- Work request -
Each line of the material holding the word "hamburger" must be identified and copied.

* * * * * * *

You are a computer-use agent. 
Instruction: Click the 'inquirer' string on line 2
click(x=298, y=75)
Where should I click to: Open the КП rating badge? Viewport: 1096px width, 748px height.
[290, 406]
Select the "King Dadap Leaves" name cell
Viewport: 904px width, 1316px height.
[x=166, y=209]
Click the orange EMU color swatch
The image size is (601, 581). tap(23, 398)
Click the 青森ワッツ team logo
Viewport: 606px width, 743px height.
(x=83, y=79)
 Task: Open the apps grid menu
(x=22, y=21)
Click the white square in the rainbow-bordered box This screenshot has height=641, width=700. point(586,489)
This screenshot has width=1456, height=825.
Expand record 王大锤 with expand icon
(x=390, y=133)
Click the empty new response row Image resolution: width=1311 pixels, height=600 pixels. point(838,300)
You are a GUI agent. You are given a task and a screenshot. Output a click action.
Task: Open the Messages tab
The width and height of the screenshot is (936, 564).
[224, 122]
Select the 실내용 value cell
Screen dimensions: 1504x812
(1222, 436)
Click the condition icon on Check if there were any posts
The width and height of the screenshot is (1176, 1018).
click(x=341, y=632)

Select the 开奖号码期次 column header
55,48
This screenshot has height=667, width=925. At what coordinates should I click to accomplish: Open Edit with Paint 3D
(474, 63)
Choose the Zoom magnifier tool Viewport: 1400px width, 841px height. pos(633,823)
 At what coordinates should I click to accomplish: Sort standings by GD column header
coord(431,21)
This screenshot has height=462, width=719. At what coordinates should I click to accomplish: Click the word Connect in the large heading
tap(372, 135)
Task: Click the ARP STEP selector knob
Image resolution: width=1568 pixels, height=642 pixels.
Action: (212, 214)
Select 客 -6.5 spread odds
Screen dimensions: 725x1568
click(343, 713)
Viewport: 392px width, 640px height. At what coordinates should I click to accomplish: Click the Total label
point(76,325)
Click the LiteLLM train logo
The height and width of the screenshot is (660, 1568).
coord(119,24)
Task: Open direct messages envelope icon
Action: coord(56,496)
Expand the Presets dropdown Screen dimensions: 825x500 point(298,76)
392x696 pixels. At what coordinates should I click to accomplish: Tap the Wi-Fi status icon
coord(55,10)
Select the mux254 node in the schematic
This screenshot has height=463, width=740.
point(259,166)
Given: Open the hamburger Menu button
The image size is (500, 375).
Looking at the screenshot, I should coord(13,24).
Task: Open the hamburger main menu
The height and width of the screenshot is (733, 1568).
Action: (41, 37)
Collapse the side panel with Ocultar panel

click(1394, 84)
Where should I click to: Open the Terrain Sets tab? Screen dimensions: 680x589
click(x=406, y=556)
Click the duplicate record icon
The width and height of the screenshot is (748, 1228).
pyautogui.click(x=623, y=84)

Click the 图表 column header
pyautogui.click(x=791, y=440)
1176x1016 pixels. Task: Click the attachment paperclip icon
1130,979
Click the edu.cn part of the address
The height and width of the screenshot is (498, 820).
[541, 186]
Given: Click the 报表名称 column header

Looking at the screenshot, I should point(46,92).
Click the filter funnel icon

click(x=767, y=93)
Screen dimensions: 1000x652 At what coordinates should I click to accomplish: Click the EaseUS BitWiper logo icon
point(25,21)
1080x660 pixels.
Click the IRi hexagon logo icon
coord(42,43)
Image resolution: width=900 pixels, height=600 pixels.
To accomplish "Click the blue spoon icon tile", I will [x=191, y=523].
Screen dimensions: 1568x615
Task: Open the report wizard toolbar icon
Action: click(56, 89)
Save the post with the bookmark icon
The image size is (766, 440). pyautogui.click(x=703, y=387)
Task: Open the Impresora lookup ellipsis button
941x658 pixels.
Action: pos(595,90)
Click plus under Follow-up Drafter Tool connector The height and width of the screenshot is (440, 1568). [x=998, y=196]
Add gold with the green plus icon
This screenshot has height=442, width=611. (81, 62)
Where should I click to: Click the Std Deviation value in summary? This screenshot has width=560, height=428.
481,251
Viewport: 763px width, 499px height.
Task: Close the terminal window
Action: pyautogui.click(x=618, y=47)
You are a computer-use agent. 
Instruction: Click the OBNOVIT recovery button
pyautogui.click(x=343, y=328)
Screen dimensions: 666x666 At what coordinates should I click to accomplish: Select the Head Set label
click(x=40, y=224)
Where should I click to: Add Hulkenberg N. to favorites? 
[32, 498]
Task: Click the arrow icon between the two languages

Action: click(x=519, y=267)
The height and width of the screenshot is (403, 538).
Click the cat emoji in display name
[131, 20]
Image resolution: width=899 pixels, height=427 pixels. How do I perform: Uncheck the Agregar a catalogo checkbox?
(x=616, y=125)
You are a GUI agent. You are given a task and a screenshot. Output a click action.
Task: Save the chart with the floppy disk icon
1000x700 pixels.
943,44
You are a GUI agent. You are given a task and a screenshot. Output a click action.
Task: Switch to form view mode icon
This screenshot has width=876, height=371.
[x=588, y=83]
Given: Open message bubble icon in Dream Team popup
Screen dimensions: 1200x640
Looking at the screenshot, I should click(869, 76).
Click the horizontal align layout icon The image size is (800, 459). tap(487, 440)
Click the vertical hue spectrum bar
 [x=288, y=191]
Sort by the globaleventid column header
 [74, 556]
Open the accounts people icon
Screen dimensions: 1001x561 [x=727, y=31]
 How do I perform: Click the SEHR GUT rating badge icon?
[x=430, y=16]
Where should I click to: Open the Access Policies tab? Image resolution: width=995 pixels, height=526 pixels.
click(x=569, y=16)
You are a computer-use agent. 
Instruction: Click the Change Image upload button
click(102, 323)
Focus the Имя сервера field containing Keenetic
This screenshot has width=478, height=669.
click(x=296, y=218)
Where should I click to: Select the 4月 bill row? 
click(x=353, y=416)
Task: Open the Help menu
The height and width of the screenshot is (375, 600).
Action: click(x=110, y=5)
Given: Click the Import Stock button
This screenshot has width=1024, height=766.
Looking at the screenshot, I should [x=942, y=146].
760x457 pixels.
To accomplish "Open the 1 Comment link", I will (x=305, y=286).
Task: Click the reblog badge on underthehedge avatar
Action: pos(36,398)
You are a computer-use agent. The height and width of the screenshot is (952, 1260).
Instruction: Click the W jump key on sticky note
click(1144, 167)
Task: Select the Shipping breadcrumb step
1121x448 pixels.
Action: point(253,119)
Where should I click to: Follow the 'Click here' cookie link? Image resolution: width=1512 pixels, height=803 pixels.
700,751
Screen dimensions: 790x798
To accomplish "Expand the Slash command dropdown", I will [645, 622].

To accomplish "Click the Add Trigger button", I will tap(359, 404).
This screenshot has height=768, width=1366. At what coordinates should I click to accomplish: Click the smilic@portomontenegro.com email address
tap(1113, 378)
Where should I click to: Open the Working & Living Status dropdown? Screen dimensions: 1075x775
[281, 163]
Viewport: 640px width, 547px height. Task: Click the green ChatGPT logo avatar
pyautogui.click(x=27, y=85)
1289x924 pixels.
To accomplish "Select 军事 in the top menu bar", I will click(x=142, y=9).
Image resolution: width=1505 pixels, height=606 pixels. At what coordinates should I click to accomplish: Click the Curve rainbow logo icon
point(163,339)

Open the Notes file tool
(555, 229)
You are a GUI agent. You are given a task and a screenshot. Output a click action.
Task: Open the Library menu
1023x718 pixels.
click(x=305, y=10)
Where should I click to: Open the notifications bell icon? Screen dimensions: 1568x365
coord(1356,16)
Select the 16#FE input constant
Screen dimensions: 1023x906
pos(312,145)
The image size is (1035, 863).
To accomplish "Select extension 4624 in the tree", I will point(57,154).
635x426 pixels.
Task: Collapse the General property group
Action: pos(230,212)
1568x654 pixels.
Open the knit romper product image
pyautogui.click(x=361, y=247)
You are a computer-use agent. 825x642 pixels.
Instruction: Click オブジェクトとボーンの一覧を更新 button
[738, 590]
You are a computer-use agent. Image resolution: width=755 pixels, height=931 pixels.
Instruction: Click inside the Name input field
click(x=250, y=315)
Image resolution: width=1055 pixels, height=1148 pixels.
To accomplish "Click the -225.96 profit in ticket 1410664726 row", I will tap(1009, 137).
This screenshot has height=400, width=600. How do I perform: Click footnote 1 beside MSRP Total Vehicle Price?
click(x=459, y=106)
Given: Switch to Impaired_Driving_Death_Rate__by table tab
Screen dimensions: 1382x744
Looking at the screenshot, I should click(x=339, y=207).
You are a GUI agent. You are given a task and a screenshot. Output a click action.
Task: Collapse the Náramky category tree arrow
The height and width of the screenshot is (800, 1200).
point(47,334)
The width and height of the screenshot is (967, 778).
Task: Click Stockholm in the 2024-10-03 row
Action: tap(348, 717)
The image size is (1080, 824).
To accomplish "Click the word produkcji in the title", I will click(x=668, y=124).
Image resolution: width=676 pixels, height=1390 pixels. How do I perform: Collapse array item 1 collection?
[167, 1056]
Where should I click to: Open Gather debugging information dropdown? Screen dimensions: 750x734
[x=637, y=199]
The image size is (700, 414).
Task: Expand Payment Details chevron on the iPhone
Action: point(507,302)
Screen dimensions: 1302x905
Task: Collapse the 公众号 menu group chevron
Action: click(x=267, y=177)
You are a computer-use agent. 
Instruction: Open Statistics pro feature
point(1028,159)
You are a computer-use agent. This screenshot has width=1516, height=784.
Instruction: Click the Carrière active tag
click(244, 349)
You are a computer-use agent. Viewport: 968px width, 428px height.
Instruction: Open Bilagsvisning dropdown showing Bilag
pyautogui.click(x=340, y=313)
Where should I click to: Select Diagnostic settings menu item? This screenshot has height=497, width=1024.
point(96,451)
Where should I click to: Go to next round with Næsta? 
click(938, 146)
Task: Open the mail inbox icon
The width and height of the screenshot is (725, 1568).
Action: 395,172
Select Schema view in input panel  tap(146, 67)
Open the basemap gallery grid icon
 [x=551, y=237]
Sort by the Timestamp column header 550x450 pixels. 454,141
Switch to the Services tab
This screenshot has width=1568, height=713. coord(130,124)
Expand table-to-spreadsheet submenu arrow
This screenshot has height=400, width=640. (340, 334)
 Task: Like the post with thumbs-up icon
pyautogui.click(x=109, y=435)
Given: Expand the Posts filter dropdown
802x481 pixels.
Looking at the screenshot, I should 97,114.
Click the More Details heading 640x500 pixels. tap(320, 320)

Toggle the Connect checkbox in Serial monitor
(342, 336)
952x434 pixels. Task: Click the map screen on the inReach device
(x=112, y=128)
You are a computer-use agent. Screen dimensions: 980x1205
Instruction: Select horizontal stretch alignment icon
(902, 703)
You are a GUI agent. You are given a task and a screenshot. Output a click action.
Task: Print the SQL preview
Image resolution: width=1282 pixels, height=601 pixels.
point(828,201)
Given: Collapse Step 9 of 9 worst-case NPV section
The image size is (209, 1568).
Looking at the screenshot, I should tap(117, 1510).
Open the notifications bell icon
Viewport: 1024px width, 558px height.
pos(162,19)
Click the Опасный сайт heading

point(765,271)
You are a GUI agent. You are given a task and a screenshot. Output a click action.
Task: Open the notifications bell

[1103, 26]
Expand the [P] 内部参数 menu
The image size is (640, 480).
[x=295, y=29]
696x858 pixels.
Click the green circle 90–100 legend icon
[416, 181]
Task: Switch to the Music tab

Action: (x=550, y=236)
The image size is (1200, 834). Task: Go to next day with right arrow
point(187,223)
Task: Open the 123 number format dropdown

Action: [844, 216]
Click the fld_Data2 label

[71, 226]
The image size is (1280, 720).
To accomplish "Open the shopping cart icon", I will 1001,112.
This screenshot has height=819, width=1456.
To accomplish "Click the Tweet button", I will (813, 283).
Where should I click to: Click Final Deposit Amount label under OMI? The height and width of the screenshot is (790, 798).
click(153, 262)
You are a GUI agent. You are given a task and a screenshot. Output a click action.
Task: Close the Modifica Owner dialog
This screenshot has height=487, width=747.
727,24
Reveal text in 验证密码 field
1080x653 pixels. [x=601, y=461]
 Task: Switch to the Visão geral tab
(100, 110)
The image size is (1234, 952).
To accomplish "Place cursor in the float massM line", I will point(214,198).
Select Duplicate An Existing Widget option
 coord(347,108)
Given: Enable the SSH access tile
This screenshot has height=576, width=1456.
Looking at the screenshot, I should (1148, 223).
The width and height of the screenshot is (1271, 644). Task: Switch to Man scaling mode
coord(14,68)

* * * * * * *

- Solution for this task -
Given: Open the hamburger Menu button
Task: Open the hamburger main menu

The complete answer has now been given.